Le procureur qui s’est occupé de l’affaire, ou plutôt qui aurait dû le faire, n’a pas pu trouver les coupables dans ce laps de temps ; il s’est occupé très rapidement de cinq dirigeants écologistes, également de la communauté de Santa Marta, accusés à tort d’un crime douteux survenu pendant le conflit armé des années 1980. Le tribunal de Sensuntepeque a déclaré les cinq dirigeants innocents et les a libérés, mais le procureur Delgado a fait appel, demandant l’annulation de la sentence. Il est clair pour tous qu’il s’agit de représailles contre ceux qui s’opposent au retour de l’exploitation minière dans le pays. On peut se demander si Rodolfo Delgado a des liens directs avec des intérêts extractivistes, étant donné son rôle incessant de persécuteur des écologistes dans la région de Cabañas. Au cours des dernières semaines de décembre, certaines organisations de défense des droits de l’homme, telles que Cristosal et IDHUCA, ont envoyé une lettre à l’Assemblée législative salvadorienne pour demander si la réélection de Rodolfo Delgado au poste de procureur général était appropriée, étant donné qu’il a criminalisé à plusieurs reprises des défenseurs des droits de l’homme.

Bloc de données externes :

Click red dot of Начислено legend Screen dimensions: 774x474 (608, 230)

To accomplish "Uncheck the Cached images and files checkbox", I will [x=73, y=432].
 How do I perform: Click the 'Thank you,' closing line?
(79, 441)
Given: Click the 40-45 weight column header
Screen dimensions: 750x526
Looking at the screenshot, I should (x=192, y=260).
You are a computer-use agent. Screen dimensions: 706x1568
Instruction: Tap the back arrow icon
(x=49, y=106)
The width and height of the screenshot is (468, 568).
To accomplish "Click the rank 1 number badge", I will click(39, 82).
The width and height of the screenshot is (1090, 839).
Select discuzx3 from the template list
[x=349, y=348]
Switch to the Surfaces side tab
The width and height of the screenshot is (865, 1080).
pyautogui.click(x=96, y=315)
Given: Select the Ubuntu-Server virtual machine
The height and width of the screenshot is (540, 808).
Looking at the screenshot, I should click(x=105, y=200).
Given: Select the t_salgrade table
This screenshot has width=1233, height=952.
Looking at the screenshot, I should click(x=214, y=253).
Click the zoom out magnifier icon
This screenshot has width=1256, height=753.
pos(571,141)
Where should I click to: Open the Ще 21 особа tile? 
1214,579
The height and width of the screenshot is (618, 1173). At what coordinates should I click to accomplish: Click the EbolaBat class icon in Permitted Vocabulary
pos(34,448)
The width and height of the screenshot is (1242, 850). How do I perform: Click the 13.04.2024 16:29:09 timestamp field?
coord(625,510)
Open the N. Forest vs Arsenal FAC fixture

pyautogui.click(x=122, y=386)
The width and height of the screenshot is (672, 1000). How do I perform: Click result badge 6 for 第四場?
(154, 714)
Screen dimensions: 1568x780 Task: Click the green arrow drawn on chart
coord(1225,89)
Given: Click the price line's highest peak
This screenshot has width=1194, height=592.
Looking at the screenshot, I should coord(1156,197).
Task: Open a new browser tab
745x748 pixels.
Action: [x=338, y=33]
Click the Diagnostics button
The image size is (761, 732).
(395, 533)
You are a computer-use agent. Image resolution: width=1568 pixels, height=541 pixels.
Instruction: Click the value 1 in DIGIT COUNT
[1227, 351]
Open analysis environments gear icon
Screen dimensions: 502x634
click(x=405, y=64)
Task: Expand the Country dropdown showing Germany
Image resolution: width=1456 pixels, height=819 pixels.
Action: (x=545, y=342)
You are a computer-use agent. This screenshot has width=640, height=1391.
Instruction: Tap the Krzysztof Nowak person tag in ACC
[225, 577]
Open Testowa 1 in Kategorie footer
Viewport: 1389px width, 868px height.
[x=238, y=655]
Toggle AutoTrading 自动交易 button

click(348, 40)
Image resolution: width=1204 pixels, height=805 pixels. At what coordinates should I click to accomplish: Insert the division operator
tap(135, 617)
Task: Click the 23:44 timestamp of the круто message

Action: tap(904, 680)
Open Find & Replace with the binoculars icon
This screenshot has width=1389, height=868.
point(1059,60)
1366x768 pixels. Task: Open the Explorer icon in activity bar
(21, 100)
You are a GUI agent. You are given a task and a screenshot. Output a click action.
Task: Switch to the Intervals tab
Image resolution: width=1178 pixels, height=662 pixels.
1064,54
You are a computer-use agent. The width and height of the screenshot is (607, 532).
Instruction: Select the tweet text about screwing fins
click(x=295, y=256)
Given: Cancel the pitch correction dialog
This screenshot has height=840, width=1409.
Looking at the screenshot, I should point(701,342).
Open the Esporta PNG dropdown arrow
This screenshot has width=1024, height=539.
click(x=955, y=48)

La répression juridique n’arrêtera certainement pas les luttes environnementales locales : « Nous sommes prêts à tisser une toile plus forte et plus solide, qui nous permettra de construire et de renforcer les réseaux communautaires, sur la base de l’engagement des femmes, qui n’hésitent certainement pas à faire marche arrière », déclare Claudia Rodríguez.

DERNIÈRES NOUVELLES

Avant la publication de cet article, il a été annoncé que l’Assemblée législative du Salvador a approuvé, par 57 voix, la nouvelle loi générale sur l’exploitation minière métallique, qui établit les modalités d’exploration, d’exploitation et d’extraction dans les zones minières, ainsi que les règles de commercialisation des produits obtenus. La loi confie la gestion de toutes ces activités à la Direction générale de l’énergie, des hydrocarbures et des mines, tout en déléguant la supervision des conditions environnementales et la préservation des ressources en eau au ministère de l’environnement et à l’Autorité salvadorienne de l’eau. En somme, l’interdiction de l’exploitation minière a été levée d’un coup d’éponge.

Et maintenant ? Maintenant, comme le disent les Salvadoriens qui sont descendus dans la rue pour contester cette nouvelle élection du gouvernement Bukele, « seul le peuple sauve le peuple ».